Monitoring As A...
I haven’t done much blogging again. Business as usual. I have plenty of drafts sitting here, but they all suck. I have plenty to say, but I don’t have the discipline to make it interesting or readable.
However, I think I might be able to make things readable if I write one of those ever-popular “reaction pieces.” You know, the “I read a blog post somewhere and here is why I’m smarter than the author” type deal.
I wrote up a super-short-form response on another website (if you’re clever maybe you can find my super-secret username on some other site), but I wanted to try my hand at it here, too.
The blog entry I read today was published by dataloop.io. I had never heard of them before, but they seem to be a start-up that is working on “Monitoring for Cloud Services”…as a service.

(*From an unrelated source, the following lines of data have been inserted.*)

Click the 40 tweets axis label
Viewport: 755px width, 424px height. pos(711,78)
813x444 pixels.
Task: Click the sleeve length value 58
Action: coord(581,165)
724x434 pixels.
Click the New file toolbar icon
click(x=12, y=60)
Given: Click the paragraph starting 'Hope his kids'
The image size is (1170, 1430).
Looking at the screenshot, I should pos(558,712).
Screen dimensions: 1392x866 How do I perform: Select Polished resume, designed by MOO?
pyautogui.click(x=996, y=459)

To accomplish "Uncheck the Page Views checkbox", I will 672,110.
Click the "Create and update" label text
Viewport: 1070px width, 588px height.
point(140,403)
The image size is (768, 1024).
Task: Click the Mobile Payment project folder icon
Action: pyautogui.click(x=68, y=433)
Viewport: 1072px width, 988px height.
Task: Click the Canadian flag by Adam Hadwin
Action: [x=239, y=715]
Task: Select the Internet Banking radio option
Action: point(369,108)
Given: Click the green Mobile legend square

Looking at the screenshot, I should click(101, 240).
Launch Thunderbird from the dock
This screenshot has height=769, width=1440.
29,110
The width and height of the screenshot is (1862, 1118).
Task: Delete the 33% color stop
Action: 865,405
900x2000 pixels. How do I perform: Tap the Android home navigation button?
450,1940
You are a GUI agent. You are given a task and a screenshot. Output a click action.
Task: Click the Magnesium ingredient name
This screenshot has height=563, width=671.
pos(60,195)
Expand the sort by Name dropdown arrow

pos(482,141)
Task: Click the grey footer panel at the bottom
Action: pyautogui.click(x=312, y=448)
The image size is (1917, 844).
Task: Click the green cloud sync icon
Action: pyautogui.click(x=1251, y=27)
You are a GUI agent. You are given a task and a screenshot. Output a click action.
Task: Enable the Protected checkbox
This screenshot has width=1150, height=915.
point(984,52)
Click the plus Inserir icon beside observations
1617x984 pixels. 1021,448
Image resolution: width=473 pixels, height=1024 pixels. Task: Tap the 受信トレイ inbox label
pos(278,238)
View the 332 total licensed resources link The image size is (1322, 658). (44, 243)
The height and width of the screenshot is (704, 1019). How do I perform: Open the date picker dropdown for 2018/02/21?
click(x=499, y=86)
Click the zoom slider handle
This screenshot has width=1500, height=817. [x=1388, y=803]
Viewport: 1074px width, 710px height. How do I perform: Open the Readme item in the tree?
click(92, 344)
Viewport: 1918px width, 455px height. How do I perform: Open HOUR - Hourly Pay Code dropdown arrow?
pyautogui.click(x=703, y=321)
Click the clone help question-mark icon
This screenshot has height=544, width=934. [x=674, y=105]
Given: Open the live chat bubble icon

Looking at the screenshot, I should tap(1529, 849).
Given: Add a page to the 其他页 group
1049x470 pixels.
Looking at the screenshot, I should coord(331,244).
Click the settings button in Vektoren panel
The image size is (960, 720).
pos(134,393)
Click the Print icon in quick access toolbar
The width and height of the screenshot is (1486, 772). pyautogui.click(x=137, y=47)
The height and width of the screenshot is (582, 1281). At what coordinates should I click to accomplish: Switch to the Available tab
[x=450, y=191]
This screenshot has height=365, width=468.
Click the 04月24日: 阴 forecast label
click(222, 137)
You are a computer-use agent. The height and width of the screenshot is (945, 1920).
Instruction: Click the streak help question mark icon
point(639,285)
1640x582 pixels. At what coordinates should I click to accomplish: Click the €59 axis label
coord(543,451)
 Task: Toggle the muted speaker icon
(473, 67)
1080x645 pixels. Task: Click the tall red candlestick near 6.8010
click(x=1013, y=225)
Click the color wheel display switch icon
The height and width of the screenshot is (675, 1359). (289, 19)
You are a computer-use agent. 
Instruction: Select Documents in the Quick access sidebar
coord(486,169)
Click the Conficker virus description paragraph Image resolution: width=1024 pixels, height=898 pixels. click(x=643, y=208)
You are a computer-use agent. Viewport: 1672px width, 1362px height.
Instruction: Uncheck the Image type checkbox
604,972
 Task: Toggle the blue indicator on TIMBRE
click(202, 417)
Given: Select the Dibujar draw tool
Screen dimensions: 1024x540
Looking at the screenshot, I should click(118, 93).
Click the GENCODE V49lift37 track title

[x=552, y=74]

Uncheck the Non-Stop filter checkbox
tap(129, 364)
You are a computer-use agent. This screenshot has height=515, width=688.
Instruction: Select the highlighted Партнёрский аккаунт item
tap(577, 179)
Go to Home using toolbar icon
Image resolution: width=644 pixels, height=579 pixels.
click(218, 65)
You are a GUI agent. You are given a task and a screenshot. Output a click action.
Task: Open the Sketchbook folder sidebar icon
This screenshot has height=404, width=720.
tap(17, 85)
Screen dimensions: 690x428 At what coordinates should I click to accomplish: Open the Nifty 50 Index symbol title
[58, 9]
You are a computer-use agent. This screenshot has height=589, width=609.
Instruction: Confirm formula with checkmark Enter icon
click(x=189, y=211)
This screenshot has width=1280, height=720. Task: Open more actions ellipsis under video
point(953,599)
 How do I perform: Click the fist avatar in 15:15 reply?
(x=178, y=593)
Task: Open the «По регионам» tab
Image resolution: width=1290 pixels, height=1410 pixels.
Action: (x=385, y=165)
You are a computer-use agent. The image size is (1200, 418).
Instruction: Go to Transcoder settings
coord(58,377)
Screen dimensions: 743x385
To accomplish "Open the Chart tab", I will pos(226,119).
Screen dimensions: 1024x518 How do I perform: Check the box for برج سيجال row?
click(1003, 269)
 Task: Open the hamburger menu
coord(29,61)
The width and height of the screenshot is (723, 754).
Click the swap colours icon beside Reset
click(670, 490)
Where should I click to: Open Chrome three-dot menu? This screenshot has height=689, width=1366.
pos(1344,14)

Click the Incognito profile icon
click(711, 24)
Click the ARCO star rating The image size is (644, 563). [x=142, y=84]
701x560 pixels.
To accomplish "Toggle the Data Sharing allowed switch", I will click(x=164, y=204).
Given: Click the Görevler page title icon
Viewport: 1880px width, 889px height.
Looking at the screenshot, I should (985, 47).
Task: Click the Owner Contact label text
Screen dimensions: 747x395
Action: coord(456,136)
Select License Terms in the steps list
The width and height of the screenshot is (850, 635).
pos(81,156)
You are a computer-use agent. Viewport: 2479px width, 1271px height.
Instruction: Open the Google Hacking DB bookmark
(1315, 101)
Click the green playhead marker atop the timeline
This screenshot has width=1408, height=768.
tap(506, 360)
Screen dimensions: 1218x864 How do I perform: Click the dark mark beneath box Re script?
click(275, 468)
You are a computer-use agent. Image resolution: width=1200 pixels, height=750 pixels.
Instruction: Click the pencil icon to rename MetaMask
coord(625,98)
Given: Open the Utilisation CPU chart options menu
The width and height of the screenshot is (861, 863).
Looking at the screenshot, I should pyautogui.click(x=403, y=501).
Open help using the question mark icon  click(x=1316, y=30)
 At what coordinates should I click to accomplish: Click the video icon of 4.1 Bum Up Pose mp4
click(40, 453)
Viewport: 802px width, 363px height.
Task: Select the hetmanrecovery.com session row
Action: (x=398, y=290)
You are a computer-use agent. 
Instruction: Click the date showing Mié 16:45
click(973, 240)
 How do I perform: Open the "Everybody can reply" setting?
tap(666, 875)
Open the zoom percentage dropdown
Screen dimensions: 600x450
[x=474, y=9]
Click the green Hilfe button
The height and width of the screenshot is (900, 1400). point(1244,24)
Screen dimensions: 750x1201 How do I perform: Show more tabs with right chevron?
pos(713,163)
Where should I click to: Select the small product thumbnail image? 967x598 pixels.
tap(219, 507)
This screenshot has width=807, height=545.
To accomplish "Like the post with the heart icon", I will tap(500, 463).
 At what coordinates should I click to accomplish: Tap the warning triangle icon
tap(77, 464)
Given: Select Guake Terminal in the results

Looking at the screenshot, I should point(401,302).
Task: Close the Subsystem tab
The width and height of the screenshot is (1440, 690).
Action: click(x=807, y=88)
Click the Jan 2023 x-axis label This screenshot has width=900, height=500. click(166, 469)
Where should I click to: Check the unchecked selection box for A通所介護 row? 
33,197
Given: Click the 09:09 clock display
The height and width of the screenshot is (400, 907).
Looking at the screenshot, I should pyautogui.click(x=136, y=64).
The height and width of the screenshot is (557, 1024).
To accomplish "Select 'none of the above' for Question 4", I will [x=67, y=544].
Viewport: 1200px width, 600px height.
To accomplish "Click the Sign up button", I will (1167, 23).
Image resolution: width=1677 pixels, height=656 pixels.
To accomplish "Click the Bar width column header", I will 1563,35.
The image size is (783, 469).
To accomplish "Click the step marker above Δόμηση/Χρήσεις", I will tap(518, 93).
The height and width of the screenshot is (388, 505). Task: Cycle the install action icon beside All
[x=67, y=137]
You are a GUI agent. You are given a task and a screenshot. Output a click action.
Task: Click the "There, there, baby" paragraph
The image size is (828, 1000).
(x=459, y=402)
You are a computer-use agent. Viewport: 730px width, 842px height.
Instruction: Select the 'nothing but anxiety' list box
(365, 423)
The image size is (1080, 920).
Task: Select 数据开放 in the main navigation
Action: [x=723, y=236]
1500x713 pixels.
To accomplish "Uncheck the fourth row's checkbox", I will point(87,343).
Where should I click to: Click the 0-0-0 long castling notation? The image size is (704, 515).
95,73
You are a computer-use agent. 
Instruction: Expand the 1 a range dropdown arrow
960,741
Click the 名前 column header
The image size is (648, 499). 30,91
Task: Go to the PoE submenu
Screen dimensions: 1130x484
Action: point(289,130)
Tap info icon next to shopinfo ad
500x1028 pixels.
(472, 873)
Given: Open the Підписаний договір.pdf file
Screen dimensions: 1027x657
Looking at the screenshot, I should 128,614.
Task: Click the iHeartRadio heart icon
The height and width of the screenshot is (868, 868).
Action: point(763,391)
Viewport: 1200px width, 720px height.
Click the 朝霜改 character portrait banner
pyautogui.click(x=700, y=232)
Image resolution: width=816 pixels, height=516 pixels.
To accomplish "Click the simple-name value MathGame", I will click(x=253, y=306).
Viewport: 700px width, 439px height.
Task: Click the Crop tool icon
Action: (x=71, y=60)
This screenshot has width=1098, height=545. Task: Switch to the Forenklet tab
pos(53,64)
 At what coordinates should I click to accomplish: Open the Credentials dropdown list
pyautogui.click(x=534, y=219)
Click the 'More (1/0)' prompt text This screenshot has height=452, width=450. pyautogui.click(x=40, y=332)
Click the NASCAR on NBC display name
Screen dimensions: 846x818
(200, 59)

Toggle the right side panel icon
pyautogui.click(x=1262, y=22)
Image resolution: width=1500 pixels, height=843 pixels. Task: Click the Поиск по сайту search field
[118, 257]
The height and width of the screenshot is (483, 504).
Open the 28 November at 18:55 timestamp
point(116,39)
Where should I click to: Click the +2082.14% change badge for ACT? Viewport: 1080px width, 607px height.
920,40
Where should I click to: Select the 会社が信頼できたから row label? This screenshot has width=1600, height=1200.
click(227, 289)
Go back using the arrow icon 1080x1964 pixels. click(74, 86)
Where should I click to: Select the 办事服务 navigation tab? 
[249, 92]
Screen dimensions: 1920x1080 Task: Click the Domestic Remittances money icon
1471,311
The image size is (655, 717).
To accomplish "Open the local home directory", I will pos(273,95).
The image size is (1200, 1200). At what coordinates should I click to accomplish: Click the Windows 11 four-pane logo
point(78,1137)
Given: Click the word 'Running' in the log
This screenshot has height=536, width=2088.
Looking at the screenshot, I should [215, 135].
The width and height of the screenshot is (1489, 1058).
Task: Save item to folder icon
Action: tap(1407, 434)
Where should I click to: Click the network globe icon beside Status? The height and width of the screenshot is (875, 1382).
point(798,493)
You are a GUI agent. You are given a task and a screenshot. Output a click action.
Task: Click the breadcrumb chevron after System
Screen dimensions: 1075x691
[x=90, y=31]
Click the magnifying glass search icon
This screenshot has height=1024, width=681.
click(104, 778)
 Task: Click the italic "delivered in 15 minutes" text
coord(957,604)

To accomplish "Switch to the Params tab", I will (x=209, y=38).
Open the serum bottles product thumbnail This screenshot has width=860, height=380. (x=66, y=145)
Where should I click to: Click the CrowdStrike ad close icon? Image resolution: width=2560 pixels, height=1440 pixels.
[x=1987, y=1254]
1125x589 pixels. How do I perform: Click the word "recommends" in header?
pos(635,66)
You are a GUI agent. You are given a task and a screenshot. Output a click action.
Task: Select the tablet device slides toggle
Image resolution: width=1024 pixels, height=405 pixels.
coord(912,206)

First, know that I’m not here to insult them or their business model. I have never used their product (it’s not available to the public and I’m not in the market), but based on screenshots and descriptions it sounds perfectly reasonable. So, with that out of the way…
Here is the blog entry in question. Again, don’t get me wrong: it is a very good blog entry. It has interesting data and I agree with a lot of the points made in the post. Please, go read it before coming back here.
But, as they say, everyone is trying to sell you something. Specifically, dataloop is trying to sell me on monitoring as a service (hereafter MonAAS). So a lot of the language used in the article - either accidentally or on purpose - is skewed in favor of MonAAS.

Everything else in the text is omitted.